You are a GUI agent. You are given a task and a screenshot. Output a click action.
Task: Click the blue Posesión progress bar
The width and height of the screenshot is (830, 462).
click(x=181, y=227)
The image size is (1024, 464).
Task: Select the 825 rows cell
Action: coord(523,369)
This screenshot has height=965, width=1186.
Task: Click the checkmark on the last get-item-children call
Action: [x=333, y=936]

----------

What you should do: Repeat, without change, each line of the data above from the one that contains "The width and" through the final line, counting both.

Solution:
The width and height of the screenshot is (830, 462).
click(x=181, y=227)
The image size is (1024, 464).
Task: Select the 825 rows cell
Action: coord(523,369)
This screenshot has height=965, width=1186.
Task: Click the checkmark on the last get-item-children call
Action: [x=333, y=936]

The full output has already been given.